All references to the first quarter of fiscal 2021 are to the quarter ended October 2, 2020. There were 13-weeks during the first quarters ended October 2, 2020 and September 27, 2019, respectively.
USE OF ESTIMATES
The preparation of financial statements in conformity with GAAP requires management to make estimates and assumptions that affect the reported amounts of assets and liabilities and disclosure of contingent assets and liabilities at the dates of the financial statements and the reported amounts of revenues and expenses during the reporting periods. Actual results could differ from those estimates.
BUSINESS COMBINATIONS
The Company utilizes the acquisition method of accounting under ASC 805, Business Combinations, (“ASC 805”), for all transactions and events in which it obtains control over one or more other businesses, to recognize the fair value of all assets and liabilities acquired, even if less than one hundred percent ownership is acquired, and in establishing the acquisition date fair value as the measurement date for all assets and liabilities assumed. The Company also utilizes ASC 805 for the initial recognition and measurement, subsequent measurement and accounting, and disclosure of assets and liabilities arising from contingencies in business combinations.
FOREIGN CURRENCY
Local currencies are the functional currency for the Company’s subsidiaries in Switzerland, the United Kingdom, France, Japan, Spain and Canada. The accounts of foreign subsidiaries are translated using exchange rates in effect at period-end for assets and liabilities and at average exchange rates during the period for results of operations. The related translation adjustments are reported in Accumulated other comprehensive loss (“AOCL”) in shareholders’ equity. Gains (losses) resulting from non-U.S. currency transactions are included in Other expense, net in the Consolidated Statements of Operations and Comprehensive Income and were immaterial for all periods presented.
REVENUE RECOGNITION
The Company recognizes revenue in accordance with ASC 606, Revenue from Contracts with Customers, (“ASC 606”). Mercury is a leading technology company serving the aerospace and defense industry, positioned at the intersection of high-tech and defense. Revenues are derived from the sales of products that are grouped into one of the following three categories: (i) components; (ii) modules and sub-assemblies; and (iii) integrated subsystems. The Company also generates revenues from the performance of services, including systems engineering support, consulting, maintenance and other support, testing and installation. Each promised good or service within a contract is accounted for separately under the guidance of ASC 606 if they are distinct. Promised goods or services not meeting the criteria for being a distinct performance obligation are bundled into a single performance obligation with other goods or services that together meet the criteria for being distinct. The appropriate allocation of the transaction price and recognition of revenue is then determined for the bundled performance obligation.

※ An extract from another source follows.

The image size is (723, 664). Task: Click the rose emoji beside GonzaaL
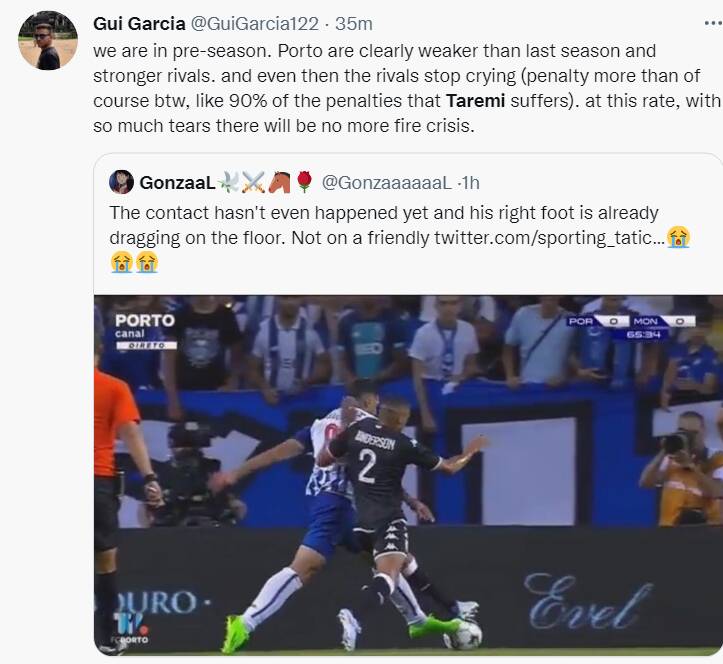pos(304,182)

Revenue recognized at a point in time generally relates to contracts that include a combination of components, modules and sub-assemblies, integrated subsystems and related system integration or other services. Contracts with distinct performance obligations recognized at a point in time, with or without an allocation of the transaction price, totaled 64% and 73% of revenues for the first quarters ended October 2, 2020 and September 27, 2019, respectively.
The Company also engages in long-term contracts for development, production and service activities and recognizes revenue for performance obligations over time. These long-term contracts involve the design, development, manufacture, or modification of complex modules and sub-assemblies or integrated subsystems and related services. Long-term contracts include both fixed-price and cost reimbursable contracts. The Company’s cost reimbursable contracts typically include cost-plus fixed fee and time and material contracts.
Total revenue recognized under long-term contracts over time was 36% and 27% of total revenues for the first quarters ended October 2, 2020 and September 27, 2019, respectively.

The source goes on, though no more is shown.